All that said, Phil was generally exonerated by the poker community and found to not be cheating, while he also agreed to return the money he penalized the amateur after the show.

Putting Things into Perspective

While the entire poker community now seems enraged with the likes of Imsirovic and Kenney, it wasn’t that long ago that a much bigger cheating scandal was revealed to the poker world.

In late 2019, Veronica Brill and others revealed that something was dodgy at the Stones Gambling Hall in a game that was being streamed live on YouTube.

While it was never fully proven, the consensus in the community remains that Mike Postle was cheating in this game by seeing the cards of other players via some type of technology and collusion with the show’s producers.

This cheating resulted in Postle likely winning tens, if not hundreds, of thousands of dollars over several months.

The edges that the likes of Ali or Kenny may have created for themselves don’t compare nearly to what Postle was doing, and yet the rage of the poker fans seems to be out of control.

As is often the case, many in the poker community are quick to point fingers at those they believe to be cheaters, but many of the issues in question may be significantly exaggerated and blown out of proportion.

What Is Actually Cheating in Poker?

This brings me to the one thing that's been a burning question throughout all the scandals we have seen in poker over the last few years.

What should constitute cheating in poker?

I think most poker fans and players can agree that the accusations that were made against Mike Postle if proven to be true would constitute cheating.

Looking at other players' cards or knowing what cards will come on the board before they do is definitely cheating, and there is no way to make an argument against it.

On the other hand, Phil Hellmuth exposing his hand too early or Ali Imsirovic allegedly seeing a Phua’s cards in a high-roller event certainly can't constitute straight-up cheating.

Players like Ali and Jake were also accused (probably with cause) of using RTA in online poker games, which is definitely another way to gain an unfair advantage at the tables.

Yet, back in the early days of online poker, everyone who made it big was using things like pre-flop charts to play. No one seemed to have a problem with that, although it was technically RTA.

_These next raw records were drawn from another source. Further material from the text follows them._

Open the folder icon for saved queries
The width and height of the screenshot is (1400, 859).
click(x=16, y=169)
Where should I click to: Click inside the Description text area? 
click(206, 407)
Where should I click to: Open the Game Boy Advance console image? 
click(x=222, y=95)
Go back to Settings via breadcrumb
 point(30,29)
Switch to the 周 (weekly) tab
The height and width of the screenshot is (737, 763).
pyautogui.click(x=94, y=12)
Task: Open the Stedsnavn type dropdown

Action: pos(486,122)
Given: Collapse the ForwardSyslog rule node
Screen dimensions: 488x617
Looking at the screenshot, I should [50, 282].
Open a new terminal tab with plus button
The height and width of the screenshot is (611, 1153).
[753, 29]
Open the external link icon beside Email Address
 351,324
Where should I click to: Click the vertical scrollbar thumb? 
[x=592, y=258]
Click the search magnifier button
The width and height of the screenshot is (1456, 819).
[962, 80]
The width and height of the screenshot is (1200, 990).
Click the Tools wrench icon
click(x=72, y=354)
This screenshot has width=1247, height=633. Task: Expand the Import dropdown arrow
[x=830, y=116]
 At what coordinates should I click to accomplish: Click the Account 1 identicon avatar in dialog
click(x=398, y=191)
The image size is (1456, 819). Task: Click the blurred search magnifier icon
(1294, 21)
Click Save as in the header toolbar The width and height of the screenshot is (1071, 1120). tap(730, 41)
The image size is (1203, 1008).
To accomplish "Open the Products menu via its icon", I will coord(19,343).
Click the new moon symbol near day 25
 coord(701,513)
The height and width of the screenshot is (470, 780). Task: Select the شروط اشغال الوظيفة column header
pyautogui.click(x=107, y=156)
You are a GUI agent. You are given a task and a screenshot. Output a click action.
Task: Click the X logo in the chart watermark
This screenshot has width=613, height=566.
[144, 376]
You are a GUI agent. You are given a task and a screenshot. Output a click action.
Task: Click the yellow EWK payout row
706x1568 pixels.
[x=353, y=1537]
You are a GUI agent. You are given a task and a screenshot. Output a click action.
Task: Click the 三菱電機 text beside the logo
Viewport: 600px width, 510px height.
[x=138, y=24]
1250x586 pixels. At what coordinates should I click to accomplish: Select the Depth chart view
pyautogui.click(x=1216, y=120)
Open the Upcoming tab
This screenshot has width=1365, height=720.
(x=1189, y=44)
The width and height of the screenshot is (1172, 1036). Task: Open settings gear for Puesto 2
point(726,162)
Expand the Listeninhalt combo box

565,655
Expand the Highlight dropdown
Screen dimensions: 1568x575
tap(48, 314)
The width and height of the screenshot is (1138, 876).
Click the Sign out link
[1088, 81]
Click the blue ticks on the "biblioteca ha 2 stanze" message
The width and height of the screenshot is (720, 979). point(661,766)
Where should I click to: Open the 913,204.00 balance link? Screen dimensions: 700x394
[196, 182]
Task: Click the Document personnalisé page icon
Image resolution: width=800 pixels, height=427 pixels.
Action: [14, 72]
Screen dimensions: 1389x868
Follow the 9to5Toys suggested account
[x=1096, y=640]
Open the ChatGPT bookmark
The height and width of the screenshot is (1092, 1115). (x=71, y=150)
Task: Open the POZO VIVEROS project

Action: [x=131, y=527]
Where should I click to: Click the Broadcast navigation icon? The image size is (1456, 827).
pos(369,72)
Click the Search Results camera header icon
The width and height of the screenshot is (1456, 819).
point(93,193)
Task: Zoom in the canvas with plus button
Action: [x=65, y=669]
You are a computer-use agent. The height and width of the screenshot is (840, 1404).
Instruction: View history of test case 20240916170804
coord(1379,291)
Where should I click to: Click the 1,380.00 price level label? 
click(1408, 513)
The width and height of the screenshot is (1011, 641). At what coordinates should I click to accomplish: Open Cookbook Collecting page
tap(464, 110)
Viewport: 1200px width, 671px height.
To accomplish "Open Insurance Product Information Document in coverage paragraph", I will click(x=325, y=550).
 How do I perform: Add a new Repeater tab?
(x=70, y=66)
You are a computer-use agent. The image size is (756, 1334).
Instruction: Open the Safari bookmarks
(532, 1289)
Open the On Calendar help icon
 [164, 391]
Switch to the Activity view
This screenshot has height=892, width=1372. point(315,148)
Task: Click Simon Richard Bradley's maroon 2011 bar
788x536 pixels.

What constitutes cheating in poker

The kinds of ghosting and collusion that Bryn Kenny and his horses stand accused of are definitely another way to gain an unfair edge over other players.

Then again, it’s not as bad as Postle or another player straight up seeing everyone’s cards.

While the invitations of the likes of Foxen and Kornuth to get a poker blacklist set up do make some sense, it is also worth noting that many people in the poker world have been involved in something dodgy at one point or another.

A recent interview with Daniel Cates saw the poker pro mention the possibility of temporary bans or punishments for those who transgress against the poker community, which is another possible way to deal with cheating.

In the end, the fact remains that the main reason that it's hard to deal with cheating in poker is that poker isn't a sport.

It will always be played in different venues and under the management of different people and organizations.

For that reason, what GGPoker finds to be cheating may seem trivial to the folks at EPT and especially to a tournament director running a local event at a casino in Europe or Asia.

If you want to avoid getting cheated in poker, try to play in games with honest people, protect your cards and your chips, and understand that if you play for long enough, someone somewhere is likely going to cheat you for some amount of money.